AV vote explained using jungle animals
OK, this post is another for the Brits, since it’s about the upcoming voting reform referendum. There’s a great YouTube video by CGPGrey on AV versus FPTP. (Hat-tip: @sneeu.) The big take-homes for people who are undecided but who haven’t written off AV:
- AV is able to simulate a bunch of elections, where the least-popular candidate is eliminated after each round, without the time and expense it’d take to run a bunch of campaigns one after another.
- AV is a better system, because it produces winners that a larger number of voters can agree on.
- While the AV system has its flaws, any problems AV has are shared by FPTP: susceptible to gerrymandering; not proportional representation; trends towards two parties over time.
- AV has no spoiler effect, where a third candidate splits the majority vote. This has long been a massive problem in the UK, where the liberal/left vote has been split between Labour and a version of the Liberal party, whereas the conservative right has been unified.
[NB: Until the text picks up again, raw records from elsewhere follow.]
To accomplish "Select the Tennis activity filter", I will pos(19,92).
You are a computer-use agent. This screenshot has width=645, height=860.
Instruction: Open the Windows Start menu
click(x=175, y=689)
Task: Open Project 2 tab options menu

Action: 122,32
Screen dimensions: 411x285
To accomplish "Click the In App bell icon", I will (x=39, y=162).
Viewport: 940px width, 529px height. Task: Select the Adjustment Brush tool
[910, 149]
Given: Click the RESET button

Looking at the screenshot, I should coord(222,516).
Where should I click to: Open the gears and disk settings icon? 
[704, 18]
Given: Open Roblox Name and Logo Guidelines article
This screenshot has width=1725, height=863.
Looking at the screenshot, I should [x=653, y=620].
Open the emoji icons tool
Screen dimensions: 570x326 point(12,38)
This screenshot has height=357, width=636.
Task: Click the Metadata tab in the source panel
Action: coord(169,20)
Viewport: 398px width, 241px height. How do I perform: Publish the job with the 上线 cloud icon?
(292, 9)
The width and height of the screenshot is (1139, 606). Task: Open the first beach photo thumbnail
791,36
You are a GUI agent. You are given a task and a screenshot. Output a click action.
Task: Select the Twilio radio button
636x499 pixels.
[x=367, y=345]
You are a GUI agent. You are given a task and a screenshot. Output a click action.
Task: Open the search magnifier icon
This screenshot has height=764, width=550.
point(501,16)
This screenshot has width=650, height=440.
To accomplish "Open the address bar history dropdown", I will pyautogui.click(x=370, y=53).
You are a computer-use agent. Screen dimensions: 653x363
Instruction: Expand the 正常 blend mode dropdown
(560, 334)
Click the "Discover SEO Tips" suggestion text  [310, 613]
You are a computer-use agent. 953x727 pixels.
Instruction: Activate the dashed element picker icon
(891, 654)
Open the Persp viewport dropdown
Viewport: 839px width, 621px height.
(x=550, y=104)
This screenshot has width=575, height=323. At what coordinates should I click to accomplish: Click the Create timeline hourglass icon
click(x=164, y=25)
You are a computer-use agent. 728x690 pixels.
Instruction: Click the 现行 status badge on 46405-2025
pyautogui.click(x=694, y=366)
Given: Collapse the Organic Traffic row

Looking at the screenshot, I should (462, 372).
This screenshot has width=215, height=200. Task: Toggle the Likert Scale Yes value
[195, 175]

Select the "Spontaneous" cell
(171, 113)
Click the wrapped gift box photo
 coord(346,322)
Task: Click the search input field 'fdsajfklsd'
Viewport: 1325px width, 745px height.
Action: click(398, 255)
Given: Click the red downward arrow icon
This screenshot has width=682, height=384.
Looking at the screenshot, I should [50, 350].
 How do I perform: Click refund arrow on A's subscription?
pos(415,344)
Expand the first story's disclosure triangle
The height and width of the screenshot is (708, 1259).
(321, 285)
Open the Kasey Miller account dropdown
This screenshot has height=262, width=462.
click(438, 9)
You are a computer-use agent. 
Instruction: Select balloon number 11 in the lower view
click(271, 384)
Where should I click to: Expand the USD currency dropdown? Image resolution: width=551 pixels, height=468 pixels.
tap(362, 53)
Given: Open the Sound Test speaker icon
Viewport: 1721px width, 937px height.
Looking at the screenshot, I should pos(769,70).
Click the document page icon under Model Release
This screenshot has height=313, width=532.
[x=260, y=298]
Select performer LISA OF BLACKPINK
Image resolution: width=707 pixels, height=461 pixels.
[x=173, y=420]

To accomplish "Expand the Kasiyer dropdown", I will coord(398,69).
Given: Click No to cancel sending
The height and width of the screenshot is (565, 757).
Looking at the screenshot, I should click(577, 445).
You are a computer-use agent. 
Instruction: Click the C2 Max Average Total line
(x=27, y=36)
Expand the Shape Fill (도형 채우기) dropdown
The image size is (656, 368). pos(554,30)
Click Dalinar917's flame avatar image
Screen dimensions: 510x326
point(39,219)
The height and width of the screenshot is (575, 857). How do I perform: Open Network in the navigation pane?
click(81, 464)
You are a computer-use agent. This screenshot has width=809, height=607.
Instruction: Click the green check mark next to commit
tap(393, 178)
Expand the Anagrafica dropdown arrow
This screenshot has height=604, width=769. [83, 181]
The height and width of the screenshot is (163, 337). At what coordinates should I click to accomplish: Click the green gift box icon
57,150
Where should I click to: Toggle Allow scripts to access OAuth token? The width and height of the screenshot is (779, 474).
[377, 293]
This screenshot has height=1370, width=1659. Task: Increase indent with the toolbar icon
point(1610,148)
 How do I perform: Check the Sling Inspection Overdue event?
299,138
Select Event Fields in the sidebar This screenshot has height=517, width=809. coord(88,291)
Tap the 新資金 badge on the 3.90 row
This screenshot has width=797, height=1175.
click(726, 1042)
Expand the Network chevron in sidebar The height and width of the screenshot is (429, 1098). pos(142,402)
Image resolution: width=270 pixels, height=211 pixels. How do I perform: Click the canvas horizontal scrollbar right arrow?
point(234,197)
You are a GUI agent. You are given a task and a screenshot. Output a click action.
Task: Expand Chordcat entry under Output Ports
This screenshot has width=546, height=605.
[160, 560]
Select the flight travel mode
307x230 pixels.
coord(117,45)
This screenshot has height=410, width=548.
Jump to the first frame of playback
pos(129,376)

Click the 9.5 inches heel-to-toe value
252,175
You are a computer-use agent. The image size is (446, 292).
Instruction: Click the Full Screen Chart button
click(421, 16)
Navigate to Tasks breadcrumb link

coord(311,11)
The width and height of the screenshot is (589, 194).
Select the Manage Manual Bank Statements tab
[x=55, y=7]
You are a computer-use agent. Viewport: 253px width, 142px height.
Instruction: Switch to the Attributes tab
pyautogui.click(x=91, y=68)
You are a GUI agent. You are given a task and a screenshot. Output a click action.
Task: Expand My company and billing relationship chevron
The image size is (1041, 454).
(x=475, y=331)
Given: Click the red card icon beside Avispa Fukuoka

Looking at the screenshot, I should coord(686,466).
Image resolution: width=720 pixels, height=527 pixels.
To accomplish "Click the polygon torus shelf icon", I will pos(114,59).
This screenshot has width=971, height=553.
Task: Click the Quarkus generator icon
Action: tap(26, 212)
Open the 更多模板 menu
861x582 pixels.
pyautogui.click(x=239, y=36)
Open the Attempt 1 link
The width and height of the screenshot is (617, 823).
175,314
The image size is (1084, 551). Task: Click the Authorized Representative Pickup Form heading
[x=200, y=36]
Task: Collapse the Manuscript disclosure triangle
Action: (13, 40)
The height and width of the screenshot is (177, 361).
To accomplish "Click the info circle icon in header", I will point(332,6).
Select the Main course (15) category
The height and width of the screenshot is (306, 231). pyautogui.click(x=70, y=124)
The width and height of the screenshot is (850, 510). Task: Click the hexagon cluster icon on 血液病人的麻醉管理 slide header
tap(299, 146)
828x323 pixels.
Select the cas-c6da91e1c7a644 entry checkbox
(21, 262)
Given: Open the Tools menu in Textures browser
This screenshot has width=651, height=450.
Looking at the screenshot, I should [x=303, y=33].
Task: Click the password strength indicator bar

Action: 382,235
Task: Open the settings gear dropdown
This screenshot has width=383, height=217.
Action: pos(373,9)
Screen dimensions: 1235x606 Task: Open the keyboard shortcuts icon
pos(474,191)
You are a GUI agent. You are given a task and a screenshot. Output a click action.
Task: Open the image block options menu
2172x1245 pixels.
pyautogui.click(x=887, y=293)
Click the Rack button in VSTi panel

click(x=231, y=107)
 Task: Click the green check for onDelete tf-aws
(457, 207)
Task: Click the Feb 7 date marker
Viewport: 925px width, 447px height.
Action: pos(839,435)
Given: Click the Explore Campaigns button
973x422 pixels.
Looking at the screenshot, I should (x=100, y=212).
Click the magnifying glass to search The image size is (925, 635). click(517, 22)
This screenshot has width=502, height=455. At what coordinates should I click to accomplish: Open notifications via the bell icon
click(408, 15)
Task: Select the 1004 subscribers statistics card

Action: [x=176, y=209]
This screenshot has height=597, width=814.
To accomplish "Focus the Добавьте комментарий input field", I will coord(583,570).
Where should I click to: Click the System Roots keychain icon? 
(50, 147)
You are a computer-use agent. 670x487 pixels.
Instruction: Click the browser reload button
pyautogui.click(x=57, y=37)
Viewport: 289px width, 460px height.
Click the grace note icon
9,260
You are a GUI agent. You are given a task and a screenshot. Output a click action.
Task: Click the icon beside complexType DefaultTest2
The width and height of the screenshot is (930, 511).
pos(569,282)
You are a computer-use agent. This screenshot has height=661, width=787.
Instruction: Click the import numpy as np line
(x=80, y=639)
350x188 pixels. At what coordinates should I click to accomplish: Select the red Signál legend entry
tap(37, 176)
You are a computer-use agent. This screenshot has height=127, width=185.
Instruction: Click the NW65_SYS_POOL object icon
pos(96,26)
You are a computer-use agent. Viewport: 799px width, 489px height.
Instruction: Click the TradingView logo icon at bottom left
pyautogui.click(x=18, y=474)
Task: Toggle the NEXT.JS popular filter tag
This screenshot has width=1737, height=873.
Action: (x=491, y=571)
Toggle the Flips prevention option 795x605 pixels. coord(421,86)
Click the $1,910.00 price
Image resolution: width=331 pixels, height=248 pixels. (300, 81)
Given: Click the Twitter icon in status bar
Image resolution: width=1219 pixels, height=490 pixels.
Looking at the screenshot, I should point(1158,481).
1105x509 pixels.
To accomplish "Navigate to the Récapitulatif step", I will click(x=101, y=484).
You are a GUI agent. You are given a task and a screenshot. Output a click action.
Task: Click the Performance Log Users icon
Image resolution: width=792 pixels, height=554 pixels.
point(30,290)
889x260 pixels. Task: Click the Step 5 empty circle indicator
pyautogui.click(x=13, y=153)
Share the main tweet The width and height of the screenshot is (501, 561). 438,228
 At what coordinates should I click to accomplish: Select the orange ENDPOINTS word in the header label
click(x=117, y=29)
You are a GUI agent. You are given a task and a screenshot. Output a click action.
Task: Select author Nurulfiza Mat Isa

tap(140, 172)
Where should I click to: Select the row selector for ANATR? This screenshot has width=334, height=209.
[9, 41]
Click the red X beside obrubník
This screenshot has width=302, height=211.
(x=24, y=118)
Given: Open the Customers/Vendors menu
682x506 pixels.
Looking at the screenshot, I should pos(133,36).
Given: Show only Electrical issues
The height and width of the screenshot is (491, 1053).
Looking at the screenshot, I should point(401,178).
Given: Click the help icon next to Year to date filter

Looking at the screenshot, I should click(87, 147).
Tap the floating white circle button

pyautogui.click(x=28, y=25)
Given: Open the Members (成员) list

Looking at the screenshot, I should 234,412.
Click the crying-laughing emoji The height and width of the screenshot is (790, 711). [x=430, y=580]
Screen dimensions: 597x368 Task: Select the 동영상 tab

Under AV, assuming the ties between Labour and Liberal Democrat voters remain somewhat intact post-coalition (and therefore vote for each-other as second choice), AV would lead to the Commons reflecting the political make-up of the UK more accurately more often.
- Using AV, citizens can help support and grow smaller parties they agree with, without worrying that they’ll put someone they don’t like into office.
- AV requires bigger parties to be less complacent and campaign harder to get more people to vote for them (which is why the Conservatives are so rabidly anti-AV and why some Labour MPs are against it).
To my mind, AV is far from perfect. I would still prefer a proportional system, where the votes cast lead to a Commons that reflects those votes. However, AV is a step in the right direction, which is why I’ll be voting in favour of it.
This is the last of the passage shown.